In 2003, the Danish Carlsberg Group bought the Celarevo brewery. The museum, which opened in 2008, is entirely dedicated to the very first owner, Dundjerski. The museum itself is modelled upon the one in Copenhagen, Denmark.

Visitors can find out more about how the beer was produced back in the early days, about the ingredients and about from where and how materials were transported to Celarevo - as well as about how beer was stored. There are also Dunđerski’s old photos and letters on display that also tell much about the brewery’s rich history.

Old beer bottles, Dundjerski labels and fridges are also on show, the vast majority of these pieced date back 100 years.

The museum is open every Thursday 2pm-4pm and entrance is free of charge. For more information, contact [email protected]  or call +381 62 228 195.

Last but not least, the Beer Museum Djordje Vajfert in Pancevo was opened last May in a building once owned by the Vajfert family – another mighty industrialist family that ran the brewery from 1847.

The museum occupies part of the old brewery – it is located in a five-floor tower. The museum is open thanks to the local civic association of the same name, Beer Museum Djordje Vajfert, which has recently started small-scale beer production as well.

“We want to revitalize this entire complex of the Vajfert’s old brewery and ready it for various events before the year 2022, when the 300th anniversary of the brewery will be celebrated,” Sinisa Jankovic from the civic association said at the opening ceremony.

The brewery dates back to 1722 and is said to be the oldest industrial complex in Serbia and the oldest brewery in the Western Balkans. Nowadays, the brewery is a cultural monument under state protection. The brewery has changed owners many times during its long history, but Djordje Vajfert – and the entire Vajfert family – are the most prominent ones.

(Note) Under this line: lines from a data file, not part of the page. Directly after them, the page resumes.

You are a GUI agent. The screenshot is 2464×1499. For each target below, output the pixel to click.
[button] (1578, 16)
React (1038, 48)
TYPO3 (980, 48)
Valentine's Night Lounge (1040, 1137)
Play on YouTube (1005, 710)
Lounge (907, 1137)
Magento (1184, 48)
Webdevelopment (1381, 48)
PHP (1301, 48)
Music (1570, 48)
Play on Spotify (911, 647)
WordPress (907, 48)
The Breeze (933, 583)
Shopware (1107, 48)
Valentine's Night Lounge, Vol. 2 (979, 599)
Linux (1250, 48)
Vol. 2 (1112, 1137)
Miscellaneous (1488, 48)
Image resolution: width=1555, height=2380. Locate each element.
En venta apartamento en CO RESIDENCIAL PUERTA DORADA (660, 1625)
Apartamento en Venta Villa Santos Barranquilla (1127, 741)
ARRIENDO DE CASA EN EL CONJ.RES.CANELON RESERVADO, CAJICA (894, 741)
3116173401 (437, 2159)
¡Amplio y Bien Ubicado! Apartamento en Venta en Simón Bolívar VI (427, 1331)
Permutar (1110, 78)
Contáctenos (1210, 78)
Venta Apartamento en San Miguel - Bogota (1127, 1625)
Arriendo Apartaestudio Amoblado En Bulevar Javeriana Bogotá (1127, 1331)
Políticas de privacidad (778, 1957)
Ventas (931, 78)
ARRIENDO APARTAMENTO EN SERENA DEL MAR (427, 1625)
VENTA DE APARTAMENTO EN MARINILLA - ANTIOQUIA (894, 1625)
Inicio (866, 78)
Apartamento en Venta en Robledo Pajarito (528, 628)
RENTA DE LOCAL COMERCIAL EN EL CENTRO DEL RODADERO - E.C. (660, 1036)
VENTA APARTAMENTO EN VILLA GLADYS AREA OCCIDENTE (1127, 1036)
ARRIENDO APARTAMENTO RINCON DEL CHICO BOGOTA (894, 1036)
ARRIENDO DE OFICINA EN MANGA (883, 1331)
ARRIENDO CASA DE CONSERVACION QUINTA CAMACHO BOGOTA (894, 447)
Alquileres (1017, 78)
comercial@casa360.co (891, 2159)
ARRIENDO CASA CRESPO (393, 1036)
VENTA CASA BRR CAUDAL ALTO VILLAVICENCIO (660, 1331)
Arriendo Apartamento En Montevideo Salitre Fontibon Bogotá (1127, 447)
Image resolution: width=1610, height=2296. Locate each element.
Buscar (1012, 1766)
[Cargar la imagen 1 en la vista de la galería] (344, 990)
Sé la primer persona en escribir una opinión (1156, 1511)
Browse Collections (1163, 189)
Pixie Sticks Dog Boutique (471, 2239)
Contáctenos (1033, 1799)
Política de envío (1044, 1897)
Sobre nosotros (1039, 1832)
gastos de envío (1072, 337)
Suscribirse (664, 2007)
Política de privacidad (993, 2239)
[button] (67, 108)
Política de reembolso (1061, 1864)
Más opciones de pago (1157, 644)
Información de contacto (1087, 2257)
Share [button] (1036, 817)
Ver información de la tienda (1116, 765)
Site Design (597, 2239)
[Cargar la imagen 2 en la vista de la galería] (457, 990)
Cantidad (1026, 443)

According to historical records, Djordje Vajfert (1850-1937) equipped the brewery with the best machines of the time, which remained in use until 1977. Many refer to the Vajfert’s period as the brewery’s golden age – the factory kept working and expanding while the beer quality was constantly improving.

In addition, the brewery had a huge impact on the lives of Pancevo’s residents – its halls often hosted charity concerts and other events organised by women, art groups and humanitarian societies.   

Visitors can see and hear the machines at work during tours and also find out more about its history as its 18th century environment has been faithfully restored. The museum is open every day from 10am to 6pm.